Summary of Google's Prompt Engineering Course

Mar 10, 2025

Google's Prompt Engineering Course - Summary

Course Structure

  • Four Modules:
    1. Writing Prompts like a Pro
    2. Designing Prompts for Everyday Work Tasks
    3. Using AI for Data Analysis and Presentations
    4. Using AI as a Creative or Expert Partner

Module 1: Writing Prompts like a Pro

  • Prompting is giving specific instructions to a Gen tool to achieve desired outcomes.
  • Five-step framework for designing a prompt:
    1. Task - Define what you want the AI to do.
    2. Context - More context yields better output.
    3. References - Provide examples to clarify.
    4. Evaluate - Assess if the output matches your needs.
    5. Iterate - Refine prompts to improve results.
  • Mnemonic for framework: Tiny Crabs Ride Enormous Iguanas.

Four Iteration Methods

  1. Revisit the framework - Add more references, context, or persona.
  2. Separate prompts into shorter sentences.
  3. Use different phrasing or analogous tasks.
  4. Introduce constraints to narrow focus.
  • Mnemonic: Rahen Saves Tragic Idiots.

Multimodal Prompting

  • Interact with AI using text, images, audio, video, and code.
  • Provide clear input/output specifications.

Issues with AI

  • Hallucinations: AI providing incorrect or nonsensical outputs.
  • Biases: AI may reflect human biases.
  • Approach: Use Human in the Loop to verify outputs.

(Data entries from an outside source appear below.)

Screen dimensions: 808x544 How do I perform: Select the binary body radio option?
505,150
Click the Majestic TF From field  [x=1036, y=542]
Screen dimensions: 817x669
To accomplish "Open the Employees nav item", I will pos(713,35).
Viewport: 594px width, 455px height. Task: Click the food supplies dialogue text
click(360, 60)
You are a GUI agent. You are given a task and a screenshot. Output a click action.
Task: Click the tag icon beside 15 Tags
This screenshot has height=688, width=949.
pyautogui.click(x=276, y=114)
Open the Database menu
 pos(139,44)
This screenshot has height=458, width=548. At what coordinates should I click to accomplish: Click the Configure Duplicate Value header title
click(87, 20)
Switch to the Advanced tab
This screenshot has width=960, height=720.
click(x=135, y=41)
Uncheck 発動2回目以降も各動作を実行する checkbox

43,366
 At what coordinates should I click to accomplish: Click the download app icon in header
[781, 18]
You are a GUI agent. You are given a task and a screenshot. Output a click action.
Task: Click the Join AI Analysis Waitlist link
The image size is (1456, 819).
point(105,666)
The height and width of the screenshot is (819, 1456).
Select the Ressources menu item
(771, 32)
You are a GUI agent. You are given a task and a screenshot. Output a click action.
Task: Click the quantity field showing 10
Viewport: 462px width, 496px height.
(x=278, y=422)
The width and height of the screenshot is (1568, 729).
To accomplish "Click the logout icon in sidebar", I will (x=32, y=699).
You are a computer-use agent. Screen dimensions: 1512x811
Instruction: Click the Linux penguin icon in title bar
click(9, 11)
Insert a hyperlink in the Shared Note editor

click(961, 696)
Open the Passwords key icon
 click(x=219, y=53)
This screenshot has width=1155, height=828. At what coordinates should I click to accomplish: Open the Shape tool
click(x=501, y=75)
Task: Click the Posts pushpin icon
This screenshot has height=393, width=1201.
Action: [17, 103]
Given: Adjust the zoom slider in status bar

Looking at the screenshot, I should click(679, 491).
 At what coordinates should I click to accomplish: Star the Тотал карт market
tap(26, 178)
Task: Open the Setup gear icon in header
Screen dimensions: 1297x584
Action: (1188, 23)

Module 2: Designing Prompts for Everyday Work Tasks

  • Focuses on practical use cases using the established frameworks.
  • Examples include writing emails, creating tables, summarizing documents, etc.
  • Build a prompt library for frequently used tasks.

Module 3: Using AI for Data Analysis and Presentations

  • Caution: Be mindful of data privacy when using AI.
  • Examples:
    • Create new columns in spreadsheets.
    • Generate insights from data sets.
  • Presentation prompts to aid in creating slides and visual content.

Module 4: Using AI as a Creative or Expert Partner

Advanced Prompting Techniques

  • Prompt Chaining: Guide AI through a series of interconnected prompts.
  • Chain of Thought Prompting: Ask AI to explain its reasoning step-by-step.
  • Tree of Thought Prompting: Explore multiple reasoning paths.

Using Agents

  • Agent Sim: Simulate scenarios like interviews or role-playing.
  • Agent X: Provide expert feedback on various topics.
  • Creating AI Agents:
    1. Assign a persona.
    2. Provide detailed context.
    3. Specify conversation types/interaction rules.
    4. Provide a stop phrase.
    5. Feedback on conversation improvements.

Conclusion

  • This course provides a comprehensive framework for generating effective AI prompts.
  • Assessment at the end to reinforce learning.